Cold-loving alpine plants 'at risk'
Cold-adapted alpine plants such as the edelweiss, made famous by Julie Andrews in The Sound Of Music, could be lost to future generations, scientists have warned.
They are already being squeezed out of their habitats by plants that thrive in warmer temperatures, it is claimed.
Within a few decades some alpine meadows could disappear altogether, according to the first pan-European study of changing mountain vegetation.
Edelweiss, praised in the song of the same name in the Rodgers and Hammerstein musical, is specially adapted to the highlife at altitudes of between 6,500ft to 9,500ft. Its snow white, star-shaped leaves are covered in woolly hairs to protect them from the cold.
As long ago as 2003 the WWF conservation charity warned that even a temperature rise of 2C could place sensitive mountain plants in the Alps and other mountain ranges at risk.
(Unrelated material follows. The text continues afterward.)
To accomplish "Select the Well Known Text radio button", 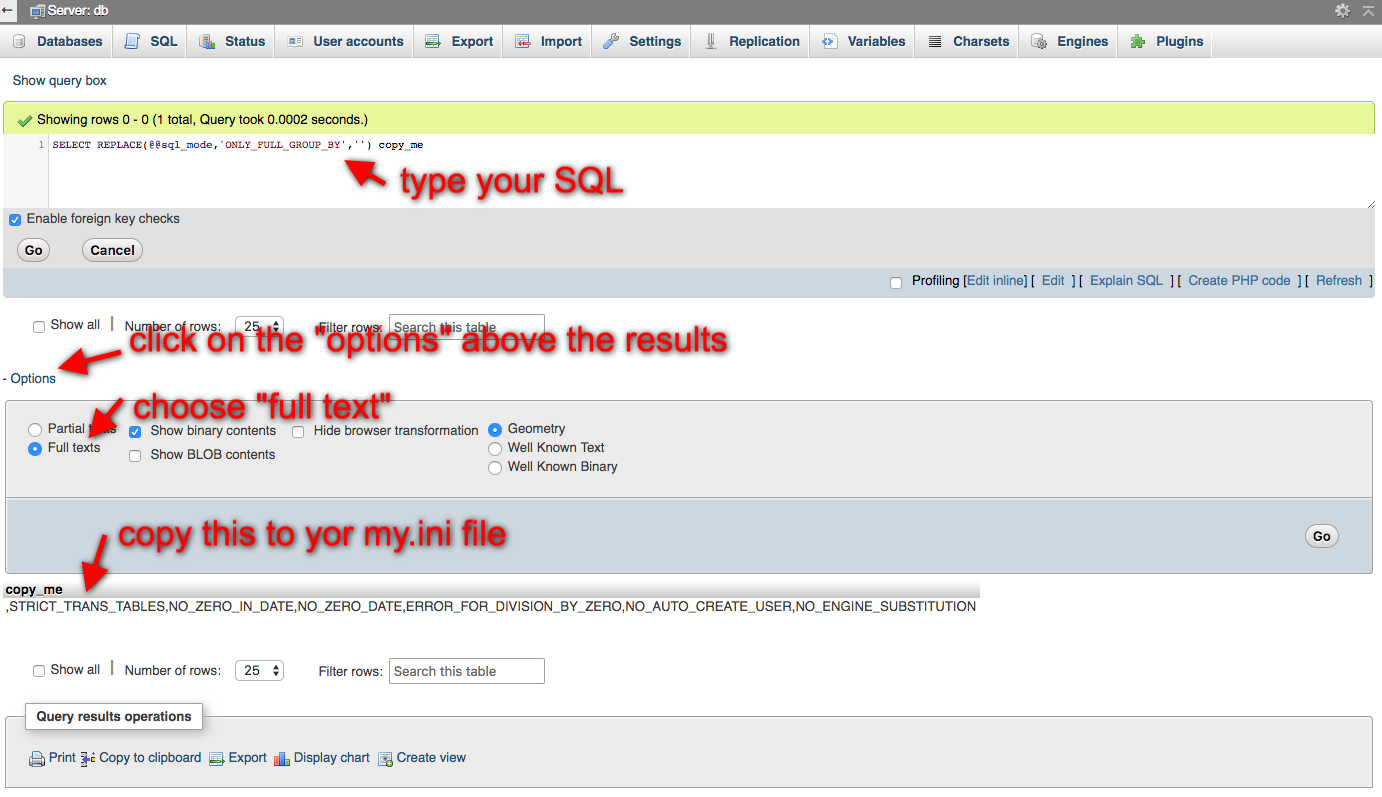I will coord(495,448).
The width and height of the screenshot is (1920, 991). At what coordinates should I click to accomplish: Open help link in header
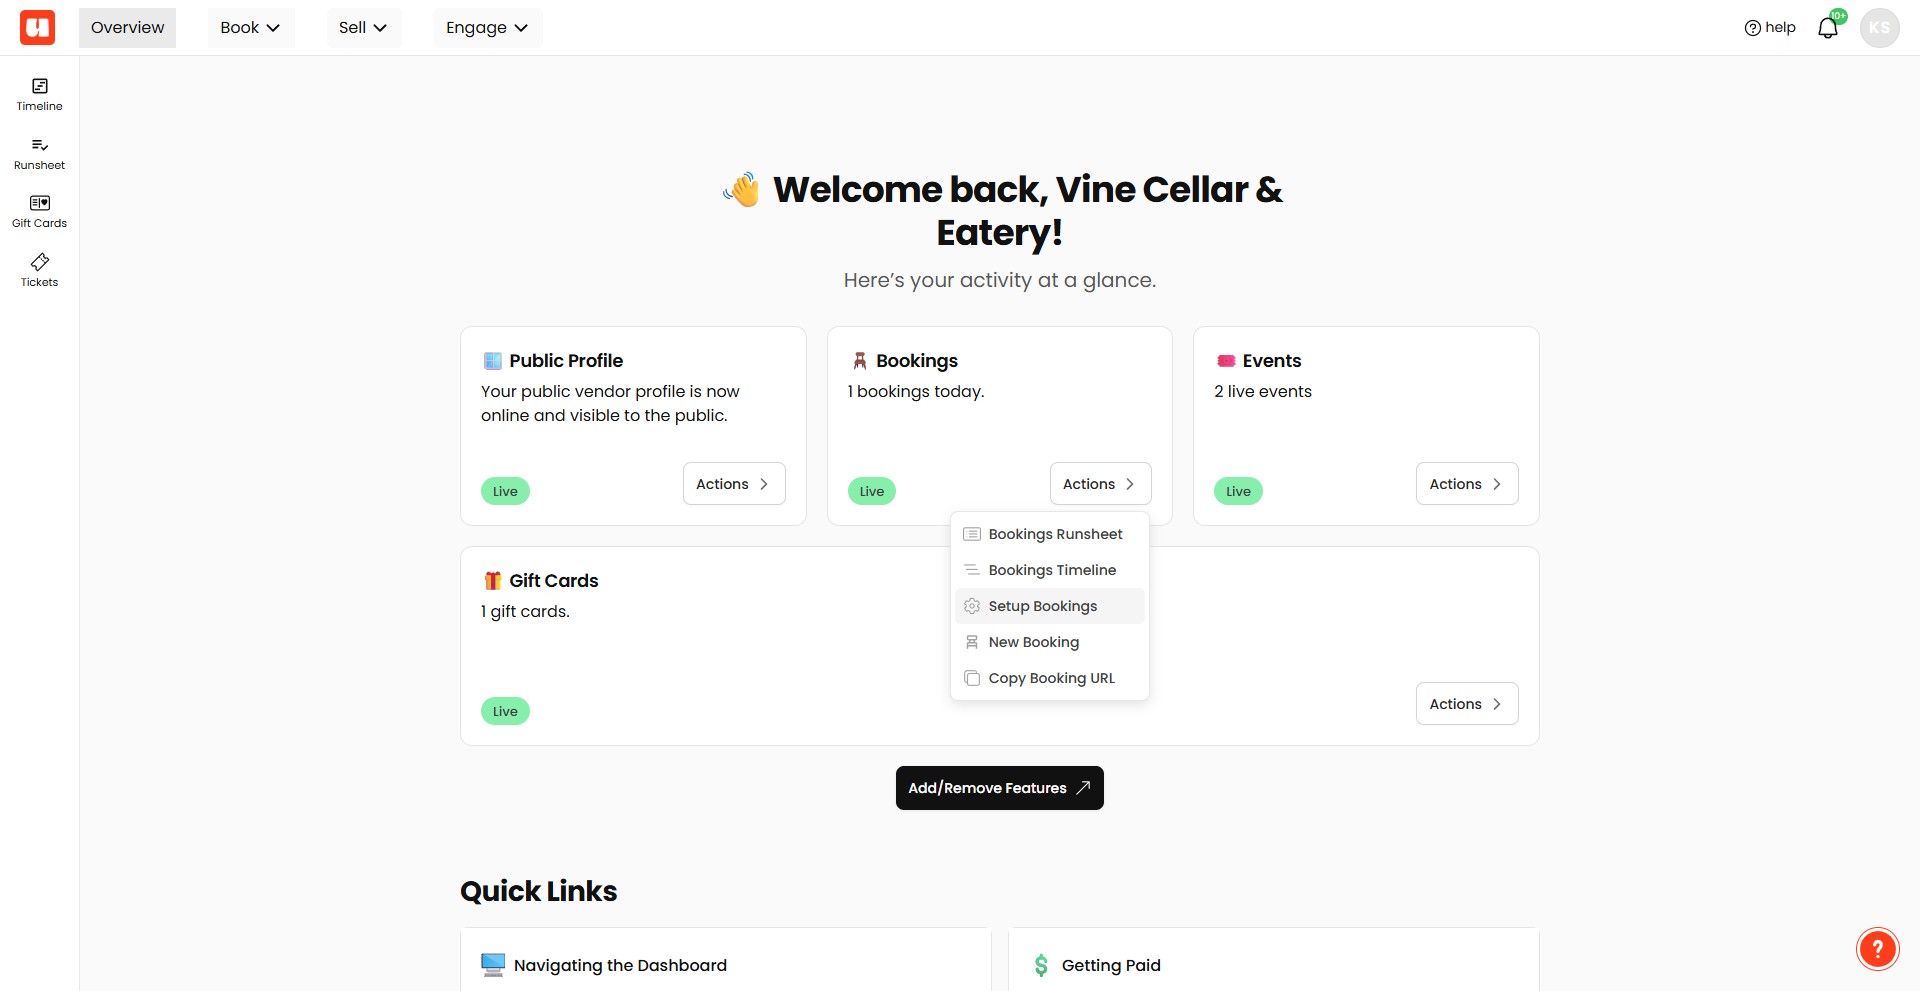[1770, 28]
Stefan Moidle, climate expert at WWF-Austria, said at the time: "The edelweiss and similarly fragile plants are highly endangered. Global warming is changing natural habitats, but alpine plants cannot move to higher, cooler locations."
The new study, published in the journal Nature Climate Change, suggests rising temperatures were having an even greater impact on alpine vegetation than was first thought.
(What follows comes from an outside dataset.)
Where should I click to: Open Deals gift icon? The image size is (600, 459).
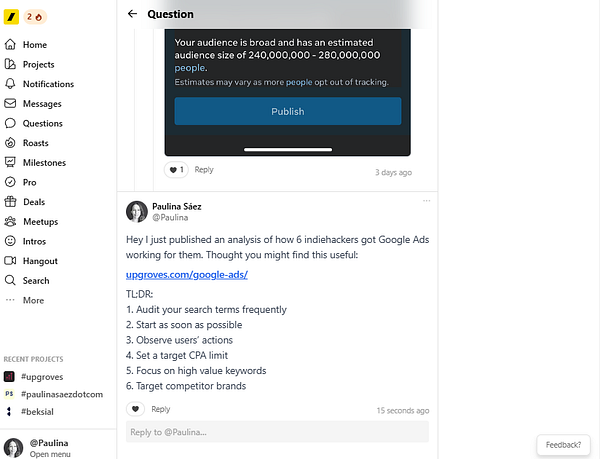pyautogui.click(x=11, y=202)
An international team of scientists analysed 897 vegetation samples from 60 different summits in all major European mountain systems. Surveys were called out in 2001 and again seven years later in 2008.
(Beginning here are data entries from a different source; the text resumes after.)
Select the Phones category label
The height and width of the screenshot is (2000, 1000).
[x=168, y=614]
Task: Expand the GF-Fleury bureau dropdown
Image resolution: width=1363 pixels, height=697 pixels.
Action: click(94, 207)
Dr Michael Gottfried, from the Global Observation Research Initiative in Alpine Environments (Gloria) programme, said: "We expected to find a greater number of warm-loving plants at higher altitudes, but we did not expect to find such a significant change in such a short space of time.
"Many cold-loving species are literally running out of mountain. In some of the lower mountains in Europe we could see alpine meadows disappearing and dwarf shrubs taking over within the next few decades."